From what I have found on the net , I have to multiply M by Rotation Matrix R is as follow :
R = [ cosd(45) -sind(45);
sind(45) cosd(45)]
Now do I simply multiply M by R and get a rotated matrix ??? like this :
rotM = R*M
I think I will have a problem of dimensions ? please how to rotate a matrix 5x4 by 45° around the origin (0,0)?
PS: imrotate, rot90, flip* and rotate is not suitable here, thank you in advance.
2 件のコメント
David Young
2015 年 5 月 16 日
編集済み: David Young
2015 年 5 月 16 日
If you pre-multiply M by a rotation matrix R, that rotates each column of M, as a vector, in a space of 5 dimensions. Your rotation matrix must be 5x5, not 2x2 as you show, and you need to specify the rotation axis in 5-D space.

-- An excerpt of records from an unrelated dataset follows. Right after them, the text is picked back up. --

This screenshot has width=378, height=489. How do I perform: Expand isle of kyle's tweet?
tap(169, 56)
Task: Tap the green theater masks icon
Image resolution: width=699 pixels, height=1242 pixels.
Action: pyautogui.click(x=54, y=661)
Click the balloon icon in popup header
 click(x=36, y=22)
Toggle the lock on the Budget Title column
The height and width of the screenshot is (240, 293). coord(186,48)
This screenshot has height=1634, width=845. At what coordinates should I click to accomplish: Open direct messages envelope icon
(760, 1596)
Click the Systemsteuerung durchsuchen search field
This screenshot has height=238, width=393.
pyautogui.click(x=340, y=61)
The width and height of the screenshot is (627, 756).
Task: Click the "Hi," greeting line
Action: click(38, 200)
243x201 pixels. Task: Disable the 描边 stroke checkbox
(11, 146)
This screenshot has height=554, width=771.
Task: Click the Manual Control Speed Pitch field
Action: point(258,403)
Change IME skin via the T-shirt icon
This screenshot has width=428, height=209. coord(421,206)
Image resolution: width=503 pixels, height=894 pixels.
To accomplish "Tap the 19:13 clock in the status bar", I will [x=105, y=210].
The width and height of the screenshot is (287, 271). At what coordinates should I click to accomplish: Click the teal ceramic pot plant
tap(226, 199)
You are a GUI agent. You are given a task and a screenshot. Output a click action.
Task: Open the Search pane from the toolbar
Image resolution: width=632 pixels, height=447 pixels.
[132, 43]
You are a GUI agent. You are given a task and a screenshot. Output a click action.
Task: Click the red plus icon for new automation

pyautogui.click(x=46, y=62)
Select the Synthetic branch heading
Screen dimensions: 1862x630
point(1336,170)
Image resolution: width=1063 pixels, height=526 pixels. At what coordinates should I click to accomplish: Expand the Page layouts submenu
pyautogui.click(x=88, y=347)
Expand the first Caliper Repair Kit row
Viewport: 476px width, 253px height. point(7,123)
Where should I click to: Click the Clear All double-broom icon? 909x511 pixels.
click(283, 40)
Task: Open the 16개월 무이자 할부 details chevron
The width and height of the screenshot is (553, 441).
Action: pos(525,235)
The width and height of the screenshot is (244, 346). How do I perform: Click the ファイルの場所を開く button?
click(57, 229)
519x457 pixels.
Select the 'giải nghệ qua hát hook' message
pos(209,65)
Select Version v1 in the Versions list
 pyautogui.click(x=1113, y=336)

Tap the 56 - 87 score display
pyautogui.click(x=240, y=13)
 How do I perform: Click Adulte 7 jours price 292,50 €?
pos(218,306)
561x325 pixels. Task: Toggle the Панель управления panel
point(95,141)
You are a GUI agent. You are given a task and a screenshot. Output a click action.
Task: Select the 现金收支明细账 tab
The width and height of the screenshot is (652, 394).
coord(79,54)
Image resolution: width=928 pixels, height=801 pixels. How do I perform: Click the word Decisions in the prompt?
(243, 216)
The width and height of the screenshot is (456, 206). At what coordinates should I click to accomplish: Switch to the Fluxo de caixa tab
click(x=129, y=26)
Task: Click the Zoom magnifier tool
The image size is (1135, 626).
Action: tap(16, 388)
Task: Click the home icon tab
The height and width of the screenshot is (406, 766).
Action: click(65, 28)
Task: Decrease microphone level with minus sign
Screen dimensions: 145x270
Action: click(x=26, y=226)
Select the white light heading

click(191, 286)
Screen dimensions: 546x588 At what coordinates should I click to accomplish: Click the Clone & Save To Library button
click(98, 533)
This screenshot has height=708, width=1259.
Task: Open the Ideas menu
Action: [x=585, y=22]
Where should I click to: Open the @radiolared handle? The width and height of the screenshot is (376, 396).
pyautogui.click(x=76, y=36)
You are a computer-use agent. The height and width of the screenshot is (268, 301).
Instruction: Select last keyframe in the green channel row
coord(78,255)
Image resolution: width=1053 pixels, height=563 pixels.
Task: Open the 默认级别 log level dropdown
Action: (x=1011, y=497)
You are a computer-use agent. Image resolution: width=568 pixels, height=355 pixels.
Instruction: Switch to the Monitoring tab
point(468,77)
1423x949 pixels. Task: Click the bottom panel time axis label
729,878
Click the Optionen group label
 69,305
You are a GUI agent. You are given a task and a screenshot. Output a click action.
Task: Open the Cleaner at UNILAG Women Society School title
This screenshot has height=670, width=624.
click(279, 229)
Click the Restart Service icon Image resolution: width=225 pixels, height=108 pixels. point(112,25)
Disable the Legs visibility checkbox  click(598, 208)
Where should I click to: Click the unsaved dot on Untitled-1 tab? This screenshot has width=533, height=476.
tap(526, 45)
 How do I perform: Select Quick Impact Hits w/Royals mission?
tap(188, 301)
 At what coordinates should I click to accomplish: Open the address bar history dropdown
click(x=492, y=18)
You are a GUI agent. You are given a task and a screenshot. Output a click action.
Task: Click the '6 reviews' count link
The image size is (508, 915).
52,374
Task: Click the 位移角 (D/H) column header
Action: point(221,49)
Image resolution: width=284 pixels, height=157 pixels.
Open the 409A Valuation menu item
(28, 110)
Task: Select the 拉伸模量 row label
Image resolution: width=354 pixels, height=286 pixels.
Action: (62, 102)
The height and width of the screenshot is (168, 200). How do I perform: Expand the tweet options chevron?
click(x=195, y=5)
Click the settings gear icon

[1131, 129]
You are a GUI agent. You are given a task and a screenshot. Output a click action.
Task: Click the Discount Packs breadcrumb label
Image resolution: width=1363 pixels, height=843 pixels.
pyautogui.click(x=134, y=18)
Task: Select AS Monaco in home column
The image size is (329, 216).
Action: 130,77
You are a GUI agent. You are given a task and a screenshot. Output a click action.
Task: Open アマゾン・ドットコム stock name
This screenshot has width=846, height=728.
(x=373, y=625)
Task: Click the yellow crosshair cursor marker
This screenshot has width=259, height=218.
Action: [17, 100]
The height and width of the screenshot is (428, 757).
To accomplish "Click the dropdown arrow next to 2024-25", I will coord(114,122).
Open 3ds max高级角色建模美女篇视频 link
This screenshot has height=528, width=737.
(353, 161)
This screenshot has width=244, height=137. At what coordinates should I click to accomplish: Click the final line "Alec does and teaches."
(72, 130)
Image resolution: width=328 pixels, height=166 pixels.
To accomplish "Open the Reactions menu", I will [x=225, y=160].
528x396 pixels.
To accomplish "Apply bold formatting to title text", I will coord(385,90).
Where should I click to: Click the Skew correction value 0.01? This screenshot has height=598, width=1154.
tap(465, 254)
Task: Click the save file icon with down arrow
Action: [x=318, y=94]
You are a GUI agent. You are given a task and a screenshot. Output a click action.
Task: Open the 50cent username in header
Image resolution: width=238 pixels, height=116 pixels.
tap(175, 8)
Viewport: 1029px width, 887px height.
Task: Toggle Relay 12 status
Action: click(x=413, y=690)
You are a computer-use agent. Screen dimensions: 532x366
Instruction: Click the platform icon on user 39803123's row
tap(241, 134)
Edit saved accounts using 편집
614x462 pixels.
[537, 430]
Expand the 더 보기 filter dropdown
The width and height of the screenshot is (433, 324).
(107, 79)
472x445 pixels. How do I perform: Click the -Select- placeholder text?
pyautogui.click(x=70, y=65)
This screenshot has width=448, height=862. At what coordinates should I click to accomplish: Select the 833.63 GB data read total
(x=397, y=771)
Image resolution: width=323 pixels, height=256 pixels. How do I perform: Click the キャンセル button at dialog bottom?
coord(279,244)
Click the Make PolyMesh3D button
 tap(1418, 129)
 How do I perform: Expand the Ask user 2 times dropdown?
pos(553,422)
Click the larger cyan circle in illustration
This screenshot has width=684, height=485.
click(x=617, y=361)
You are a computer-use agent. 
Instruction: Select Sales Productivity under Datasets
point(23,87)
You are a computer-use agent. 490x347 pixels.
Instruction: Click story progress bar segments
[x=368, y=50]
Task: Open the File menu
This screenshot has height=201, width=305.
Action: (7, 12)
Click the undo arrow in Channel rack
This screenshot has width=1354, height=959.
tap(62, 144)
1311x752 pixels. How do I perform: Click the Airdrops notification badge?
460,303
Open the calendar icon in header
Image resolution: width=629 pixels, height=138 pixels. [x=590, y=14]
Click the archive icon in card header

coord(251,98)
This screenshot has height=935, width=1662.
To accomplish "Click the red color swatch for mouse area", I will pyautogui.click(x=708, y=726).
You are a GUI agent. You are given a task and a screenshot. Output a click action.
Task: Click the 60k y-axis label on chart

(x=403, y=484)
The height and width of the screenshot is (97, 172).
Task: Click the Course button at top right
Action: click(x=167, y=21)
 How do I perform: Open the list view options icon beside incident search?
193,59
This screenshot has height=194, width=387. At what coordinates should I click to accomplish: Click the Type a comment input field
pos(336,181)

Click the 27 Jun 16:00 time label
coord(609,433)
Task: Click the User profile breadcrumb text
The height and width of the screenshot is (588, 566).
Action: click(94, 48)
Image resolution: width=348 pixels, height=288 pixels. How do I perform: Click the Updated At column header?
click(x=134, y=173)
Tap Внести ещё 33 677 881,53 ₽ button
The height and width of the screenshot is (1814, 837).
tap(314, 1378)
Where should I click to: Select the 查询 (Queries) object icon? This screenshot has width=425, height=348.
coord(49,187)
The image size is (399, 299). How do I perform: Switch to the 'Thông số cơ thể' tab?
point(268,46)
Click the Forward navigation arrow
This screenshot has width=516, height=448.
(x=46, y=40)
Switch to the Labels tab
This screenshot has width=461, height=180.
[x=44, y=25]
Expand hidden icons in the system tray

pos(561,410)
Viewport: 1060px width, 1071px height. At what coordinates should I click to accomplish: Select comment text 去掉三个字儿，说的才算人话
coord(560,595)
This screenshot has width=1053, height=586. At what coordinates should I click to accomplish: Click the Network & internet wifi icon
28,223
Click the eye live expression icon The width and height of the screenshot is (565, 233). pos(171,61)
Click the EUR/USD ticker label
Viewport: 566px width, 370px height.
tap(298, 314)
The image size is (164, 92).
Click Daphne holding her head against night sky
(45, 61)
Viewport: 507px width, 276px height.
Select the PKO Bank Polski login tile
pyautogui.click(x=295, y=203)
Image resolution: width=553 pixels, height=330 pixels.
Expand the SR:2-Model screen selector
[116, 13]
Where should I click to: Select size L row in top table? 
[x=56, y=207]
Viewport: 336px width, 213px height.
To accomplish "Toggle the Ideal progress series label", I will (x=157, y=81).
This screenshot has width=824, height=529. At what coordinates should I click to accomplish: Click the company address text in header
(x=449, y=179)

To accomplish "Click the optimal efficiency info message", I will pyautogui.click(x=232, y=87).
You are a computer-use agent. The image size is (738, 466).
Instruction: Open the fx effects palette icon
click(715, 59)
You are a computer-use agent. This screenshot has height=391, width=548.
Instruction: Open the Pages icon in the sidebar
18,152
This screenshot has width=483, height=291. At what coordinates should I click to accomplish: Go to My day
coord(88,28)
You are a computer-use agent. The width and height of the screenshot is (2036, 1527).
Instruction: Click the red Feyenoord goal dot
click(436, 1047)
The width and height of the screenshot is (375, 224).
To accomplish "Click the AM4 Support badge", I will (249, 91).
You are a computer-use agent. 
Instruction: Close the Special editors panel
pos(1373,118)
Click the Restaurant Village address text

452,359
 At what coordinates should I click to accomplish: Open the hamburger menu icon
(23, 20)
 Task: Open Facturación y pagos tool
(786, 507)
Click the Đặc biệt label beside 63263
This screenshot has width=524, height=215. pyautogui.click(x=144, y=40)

But I suspect that you don't mean that kind of rotation, because you say M represents an image. It's common to rotate the coordinates in which the image is represented - but the matrix multiplication is applied to the coordinates, not the image matrix itself, and interpolation is then needed to get the rotated image array. imrotate does this.
All of which comes to: If M represents an image, why is imrotate not suitable?
Image Analyst
2015 年 5 月 16 日
Where is your pivot point (center of rotation)? Which of those elements in your example, or where in between the elements or outside of them, do you call the (0,0) location?
回答 (1 件)
Walter Roberson
2015 年 5 月 16 日
Use matrix multiplication, the * operator, not the .* operator.
Remember that in MATLAB, sin() and cos() take radians as the argument, not degrees. You can use sind() and cosd() for degrees.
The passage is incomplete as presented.